Sounds obvious, no? Unfortunately, the last 20 years of reading instruction in America have NOT included explicit instruction in these concepts. Instead, we have invested in programs that encourage inferencing, memorization, and guessing. Kids who were successful in K-2 (or, rather, appeared to be successful) in reading failed or scored poorly in state tests by 4th grade because they didn’t understand how to effectively decode words or their patterns. Their previous programs worked under the idea that if we taught students to love the act of reading (looking at the pictures, taking time for independent reading, and curling up in a corner with their favorite topic), the rest would come later.

Unfortunately, this means that we have a literacy crisis in America. Only 35% of public school students are literate by Grade 4. According to BeginToRead, 67% of students who don’t have proficient reading skills by the end of 4th grade end up in jail or on welfare, either as teenagers or adults. 23% of adults in America are illiterate. That’s 23% too many.

Teaching students to love books is great. Don’t get me wrong. But explicit instruction needs to come first. We’re seeing the results of programs like Reading Recovery and the Whole Language Movement are proving problematic for all readers, including those with learning disabilities.

But wait… this is a fantasy account! What does SOR have to do with wizards and hobbits?

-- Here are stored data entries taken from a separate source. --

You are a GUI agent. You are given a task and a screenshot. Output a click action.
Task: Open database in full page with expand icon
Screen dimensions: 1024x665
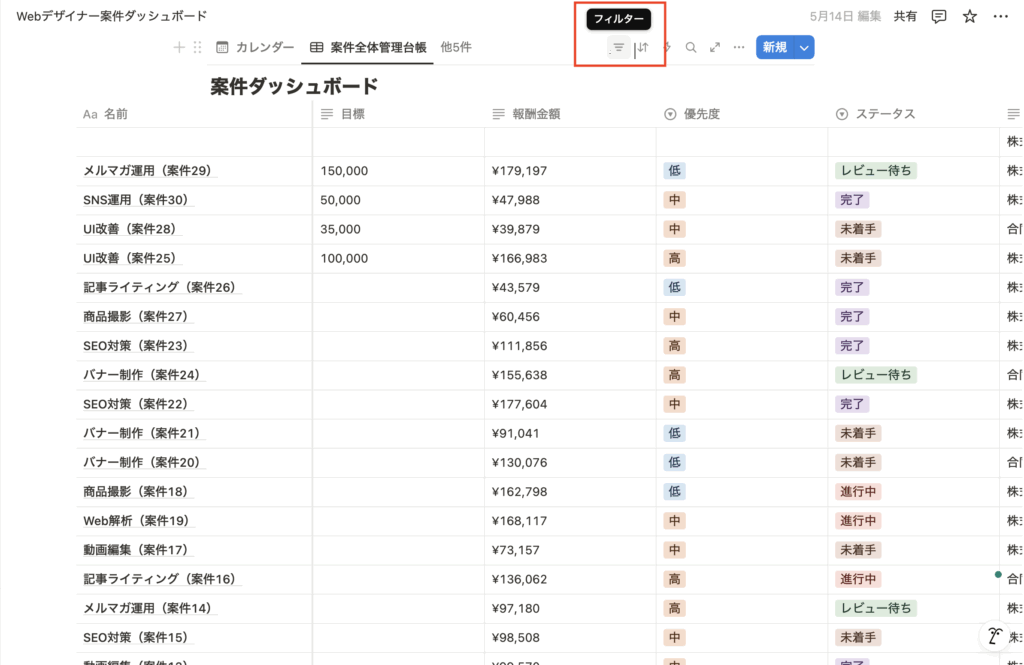tap(715, 47)
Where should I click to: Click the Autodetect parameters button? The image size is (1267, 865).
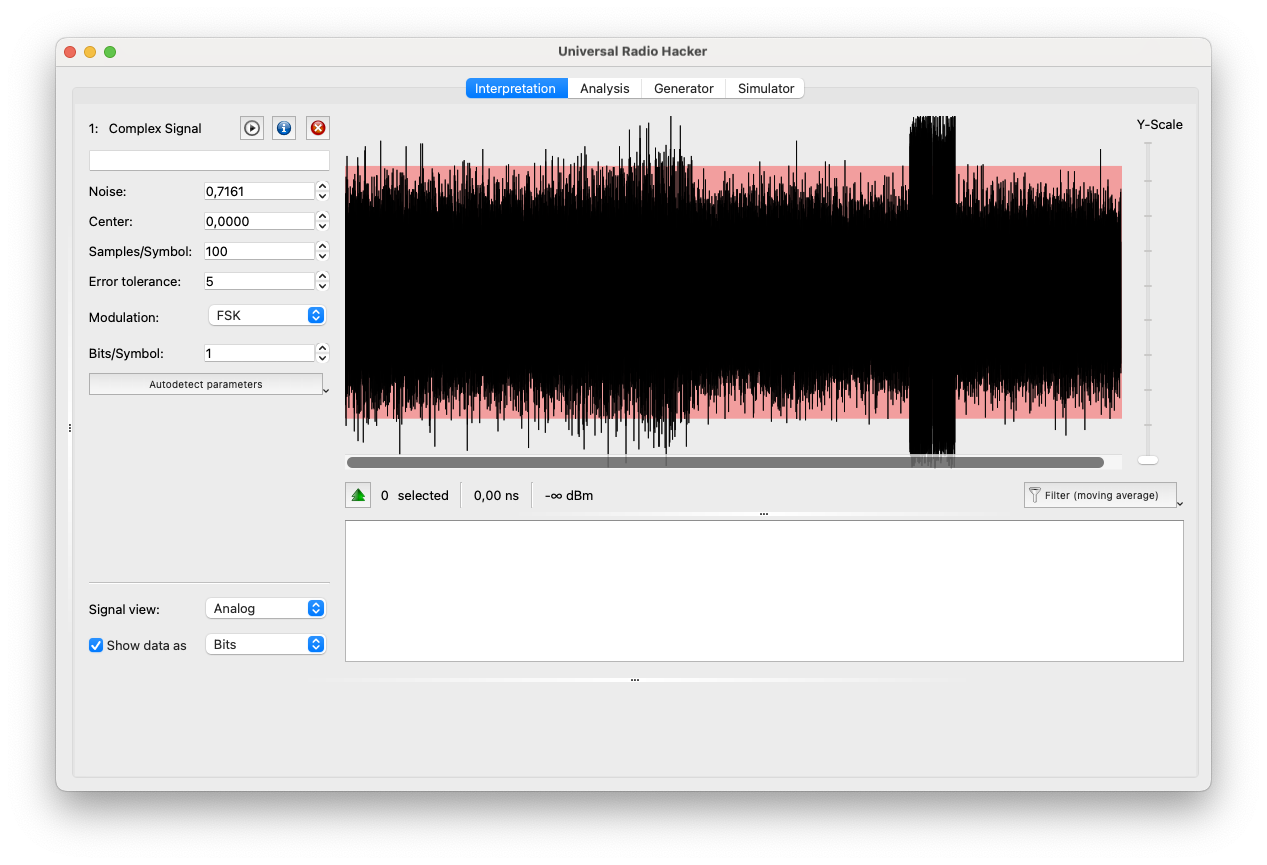[206, 384]
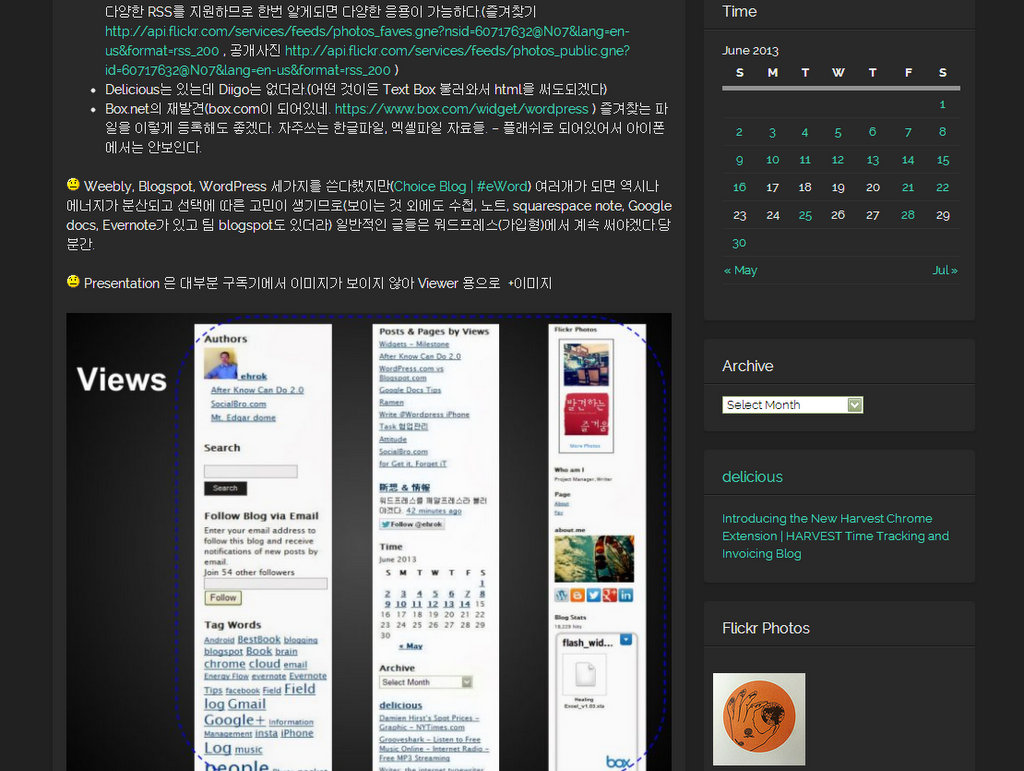Select June 30 in the calendar
Viewport: 1024px width, 771px height.
tap(739, 243)
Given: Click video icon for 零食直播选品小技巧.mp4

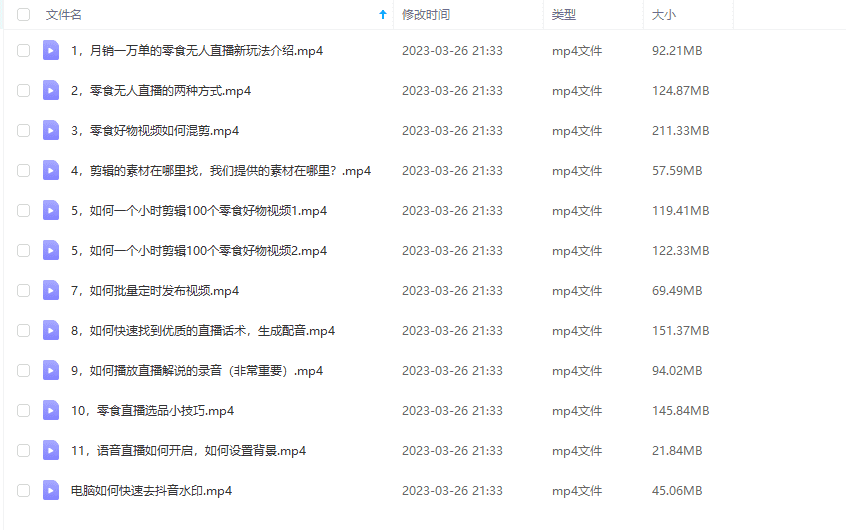Looking at the screenshot, I should 51,411.

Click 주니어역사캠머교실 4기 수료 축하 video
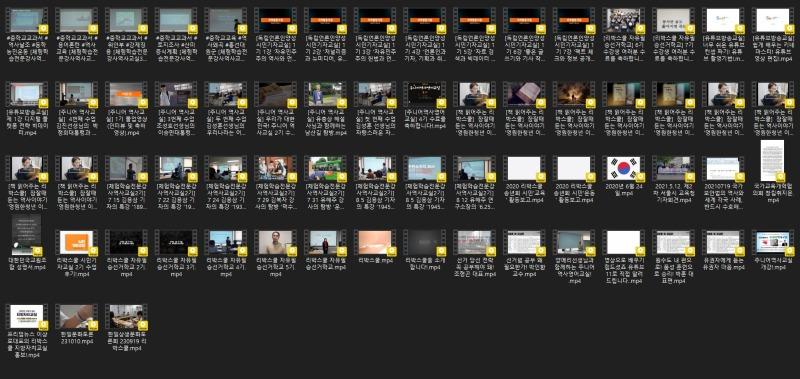[424, 106]
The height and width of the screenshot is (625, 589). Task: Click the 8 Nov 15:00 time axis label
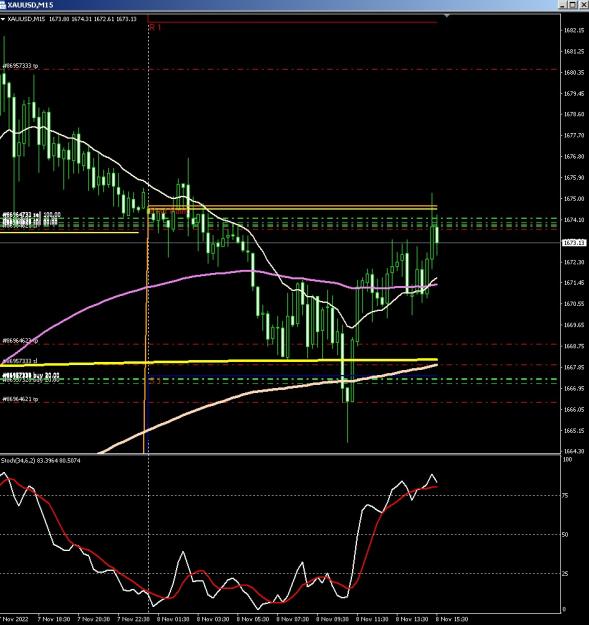pyautogui.click(x=452, y=619)
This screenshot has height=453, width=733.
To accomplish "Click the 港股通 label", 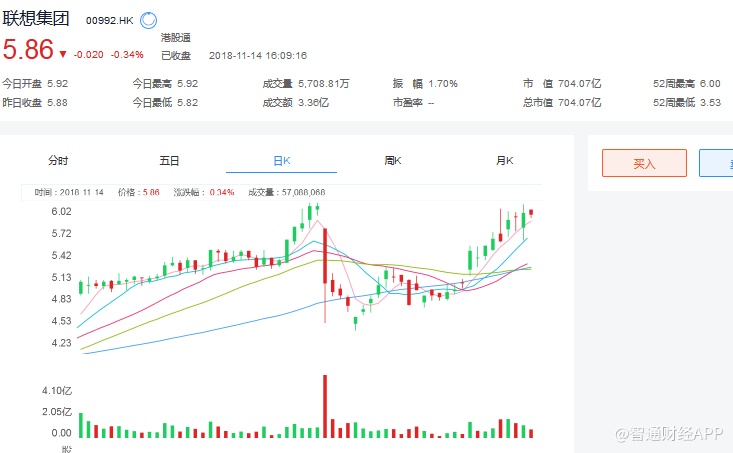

Great question. It’s my working theory that we teachers can use Invented Languages (for the moment, I’m specifically working with Tolkien’s Sindarin and Quenya) to teach students about patterns in English Morphology.

When I teach The Hobbit, I spend some time on Tolkien’s philological work. I show them some words in Sindarin that have the same roots- for example, Branduin and Celeduin, Ered Mithrin and Ered Luin- and their translations. Much like Tolkien would have in his Philological work, we use the clues within these roots and their translations to work backward and determine what these roots might mean. “Uin”, for example, means “river,” and “Ered” means “mountain.”

I also give them a short activity for creating their own invented language with prompts to consider- what roots or root words exist in their language, how does the language indicate plurals, and how does the writing system work in their language?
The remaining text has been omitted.